It comes every year at the same time: February 24. It’s a bittersweet day. This year it marks 13 years since I became a mother. It’s my boys’ birthday. Seth and Owen would turn 13 this year if they were still with us. Teenagers! That would make me the mother of two teenagers! (That must explain why I’m starting to sprout grey hair.)
But they aren’t here to celebrate with us this year or any year. Instead we have a tradition of sending them helium balloons. We write birthday greetings on the balloons and then–this is very environmentally unfriendly–we release them outside. We stand and watch the wind carry them off until they are too far for us to see any longer. Today was no exception. The girls wrote elaborate messages in Sharpie and then let their birthday wishes fly.

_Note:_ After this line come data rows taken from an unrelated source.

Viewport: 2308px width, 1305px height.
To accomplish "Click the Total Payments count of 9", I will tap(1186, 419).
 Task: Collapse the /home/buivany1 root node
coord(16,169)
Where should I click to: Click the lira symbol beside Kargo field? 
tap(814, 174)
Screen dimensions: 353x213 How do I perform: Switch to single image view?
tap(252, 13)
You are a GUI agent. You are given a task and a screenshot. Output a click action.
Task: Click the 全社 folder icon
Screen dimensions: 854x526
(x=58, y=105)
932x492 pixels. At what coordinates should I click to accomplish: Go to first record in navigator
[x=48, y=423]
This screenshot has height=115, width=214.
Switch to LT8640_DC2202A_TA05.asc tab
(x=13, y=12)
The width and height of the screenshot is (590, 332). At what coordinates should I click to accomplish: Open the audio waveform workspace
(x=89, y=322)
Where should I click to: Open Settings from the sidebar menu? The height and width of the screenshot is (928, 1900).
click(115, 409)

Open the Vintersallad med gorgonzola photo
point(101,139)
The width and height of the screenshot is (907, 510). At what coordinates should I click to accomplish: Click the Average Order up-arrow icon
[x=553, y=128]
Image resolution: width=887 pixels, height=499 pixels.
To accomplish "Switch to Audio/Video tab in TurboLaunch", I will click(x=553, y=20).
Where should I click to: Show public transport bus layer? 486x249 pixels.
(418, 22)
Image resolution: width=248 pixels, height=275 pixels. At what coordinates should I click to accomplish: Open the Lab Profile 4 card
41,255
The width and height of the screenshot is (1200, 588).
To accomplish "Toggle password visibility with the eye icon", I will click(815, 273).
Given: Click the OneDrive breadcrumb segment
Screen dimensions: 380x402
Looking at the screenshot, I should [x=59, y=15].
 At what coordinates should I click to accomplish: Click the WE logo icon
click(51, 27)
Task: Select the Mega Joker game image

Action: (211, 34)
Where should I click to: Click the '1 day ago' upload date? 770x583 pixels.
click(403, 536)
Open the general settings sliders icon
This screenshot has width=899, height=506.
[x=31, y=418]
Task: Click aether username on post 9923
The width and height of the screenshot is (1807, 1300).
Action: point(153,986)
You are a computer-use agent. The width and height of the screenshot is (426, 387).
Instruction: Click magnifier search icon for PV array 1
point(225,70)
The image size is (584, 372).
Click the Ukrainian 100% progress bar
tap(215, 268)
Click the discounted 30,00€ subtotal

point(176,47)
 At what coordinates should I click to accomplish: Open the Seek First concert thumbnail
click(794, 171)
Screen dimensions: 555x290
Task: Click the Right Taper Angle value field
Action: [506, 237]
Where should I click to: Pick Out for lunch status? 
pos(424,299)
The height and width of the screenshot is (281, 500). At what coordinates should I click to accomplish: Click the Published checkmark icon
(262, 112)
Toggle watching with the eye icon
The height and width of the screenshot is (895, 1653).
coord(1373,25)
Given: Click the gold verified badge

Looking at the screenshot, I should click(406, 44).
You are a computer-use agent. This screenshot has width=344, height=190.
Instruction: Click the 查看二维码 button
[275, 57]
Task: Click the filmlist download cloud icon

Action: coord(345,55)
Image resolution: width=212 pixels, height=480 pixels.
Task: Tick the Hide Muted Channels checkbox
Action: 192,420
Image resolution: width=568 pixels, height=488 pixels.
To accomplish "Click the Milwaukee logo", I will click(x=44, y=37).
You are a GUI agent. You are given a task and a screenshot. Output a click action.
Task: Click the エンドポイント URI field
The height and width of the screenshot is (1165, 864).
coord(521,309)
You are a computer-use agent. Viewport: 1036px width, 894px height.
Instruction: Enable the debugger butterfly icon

My babies didn’t live long enough for others to get to know them, but I knew them and loved every day we shared together: 23 weeks and 5 days. Ryan loved them, too, though he only held them once. The girls have come to know and love their brothers through asking an endless number of questions, most of which start with the words “What if….”
While we were in Norfolk last weekend, we stopped by the cemetery. The boys are buried together in the same row with their sister Lucy. The girls see nothing strange about cemeteries and understand the rules of a visit: Don’t step on markers and don’t move any of the graveside mementos that other parents have left.
My eyes stayed mostly dry today–most likely because of the scar tissue on my heart. Instead, my heart has been heavy for another friend whose brother is losing his battle with leukemia. I’ve been missing someone else, too. Today is the birthday of a man who was like a second father to me and a substitute grandfather to my girls. I know that today Uncle Bill celebrated his birthday with Seth and Owen.
While those who loved Bill and Seth and Owen are feeling a little more lonely today, we look forward to the time when we’ll see them again. Whether my eyes are clear or clouded over with tears, I celebrate that there will come a day when my tears will be no more.